By HAROLD GWIN
VINDICATOR SHARON BUREAU
SHARON, Pa. -- Dr. James M. Adovasio had no idea the dig he launched near Avella, Pa., nearly 30 years ago would set the archaeological world on its ear.
The former Youngstown resident and instructor at Youngstown State University was just looking for a good location for a site where his University of Pittsburgh students could correctly learn the skills of archaeology.
What he found was a lot more.
Before the excavations at Meadowcroft Rockshelter along Cross Creek near the Ohio border just southwest of Pittsburgh, it was a commonly held belief in the archaeology community that the oldest evidence of human habitation in North America had been found at Clovis, N.M., in the early 1900s.

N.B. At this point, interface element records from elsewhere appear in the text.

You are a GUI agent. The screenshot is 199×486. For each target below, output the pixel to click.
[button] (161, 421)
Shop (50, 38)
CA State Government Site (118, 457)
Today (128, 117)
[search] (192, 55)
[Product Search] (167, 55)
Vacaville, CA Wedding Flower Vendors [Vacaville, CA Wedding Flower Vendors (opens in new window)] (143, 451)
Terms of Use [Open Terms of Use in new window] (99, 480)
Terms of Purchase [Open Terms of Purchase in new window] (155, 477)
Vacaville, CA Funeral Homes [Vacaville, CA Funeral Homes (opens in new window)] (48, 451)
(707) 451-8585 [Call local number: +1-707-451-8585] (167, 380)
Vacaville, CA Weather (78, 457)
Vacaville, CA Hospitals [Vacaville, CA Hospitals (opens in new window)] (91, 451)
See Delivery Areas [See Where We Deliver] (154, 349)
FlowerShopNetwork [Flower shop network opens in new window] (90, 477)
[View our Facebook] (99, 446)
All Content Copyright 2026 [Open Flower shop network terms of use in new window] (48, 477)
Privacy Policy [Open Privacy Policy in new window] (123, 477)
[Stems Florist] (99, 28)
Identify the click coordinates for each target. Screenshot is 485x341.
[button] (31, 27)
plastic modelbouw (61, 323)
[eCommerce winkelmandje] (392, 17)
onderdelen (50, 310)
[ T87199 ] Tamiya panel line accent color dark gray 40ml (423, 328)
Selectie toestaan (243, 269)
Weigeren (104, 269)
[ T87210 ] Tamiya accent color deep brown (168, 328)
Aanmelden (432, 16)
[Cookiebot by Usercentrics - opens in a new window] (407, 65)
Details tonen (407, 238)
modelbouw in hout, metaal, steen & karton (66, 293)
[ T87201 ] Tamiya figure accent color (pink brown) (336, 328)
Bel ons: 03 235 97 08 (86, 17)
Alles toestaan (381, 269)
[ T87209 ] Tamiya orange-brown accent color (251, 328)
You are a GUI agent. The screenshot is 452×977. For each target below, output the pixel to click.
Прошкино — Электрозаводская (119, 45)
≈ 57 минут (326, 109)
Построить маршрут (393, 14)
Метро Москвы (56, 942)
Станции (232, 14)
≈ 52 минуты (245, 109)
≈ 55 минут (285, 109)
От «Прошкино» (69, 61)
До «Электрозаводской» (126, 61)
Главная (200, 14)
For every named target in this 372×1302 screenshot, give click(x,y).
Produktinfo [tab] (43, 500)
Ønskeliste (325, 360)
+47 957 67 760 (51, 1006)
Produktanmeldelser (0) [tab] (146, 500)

Material found at Clovis indicated man had been there as early as 11,500 years ago, and that supported the theory that man came to North America via the Bering Strait between Russia and Alaska around 12,000 years ago.
Adovasio said evidence uncovered at Meadowcroft in 1973 and 1974, including fire pits, flaked stones and a 3-inch-long spear point, shattered that mark, proving that humans were active in Pennsylvania thousands of years before the earliest evidence of habitation at Clovis.
Results of testing
Radio carbon dating and other testing have shown that artifacts found at Meadowcroft date back 16,000 years, before the Ice Age ended, he said. That means the earliest Bering Strait crossing more likely occurred between 20,000 and 30,000 years ago, he said.
The finds provoked widespread debate and not a little acrimony among supporters of the Clovis site theory of where the earliest Americans settled.
Adovasio, now director of the Mercyhurst Archaeological Institute at Mercyhurst College in Erie, said the attack against him and his findings was so abusive that one would think he had attacked their religion.
Today, all but the most adamant Clovis supporters accept the findings at Meadowcroft, he said, noting that subsequent finds elsewhere in the Americas older than Clovis helped to change a lot of people's minds.
He's put the story of Meadowcroft, as well as the history of the examination of the peopling of the Americas, in a book co-written with Jake Page, a former editor of Natural History magazine and science editor of Smithsonian magazine.
His book, "The First Americans: In Pursuit of Archaeology's Greatest Mystery," has been published by Random House and came out in late August.
The first printing of about 15,000 copies was quickly sold, primarily to a nonacademic audience, and Random House has a second printing under way, Adovasio said.
He said he didn't realize the antiquity of the rock outcropping at Meadowcroft when he first looked at it, suspecting that it might be 4,000 or 5,000 years old.
However, as work began, he said he soon realized the site was unique.
Disputing the Clovis contention as the oldest evidence of human habitation "isn't anything we set out to do," Adovasio said, adding that it's taken nearly 30 years for the findings to be accepted by the archaeology community.
The dig has turned up more than 20,000 artifacts, nearly 1 million animal bones and about 1.5 million plant remains, providing one of the longest records of early human visitation to any single spot in the entire New World, he said.
He's still the director of the Meadowcroft dig but it's only one of numerous projects he and the Mercyhurst Archaeological Institute are involved in. They've done extensive excavations in France and will go to Spain next summer. There are plans to do other digs elsewhere in the Americas as well, he said.
The institute also did the recovery work for the Sept. 11, 2001, crash of the terrorist-hijacked airliner near Shanksville, Pa., and the earlier Flight 424 crash near Pittsburgh.
Adovasio, 58, credits his mother, Lena, who still lives on Firnley Avenue in Youngstown, with whetting his appetite for archaeology. She got him interested in reading about paleontology, geology and history as a child and that interest never waned, he said.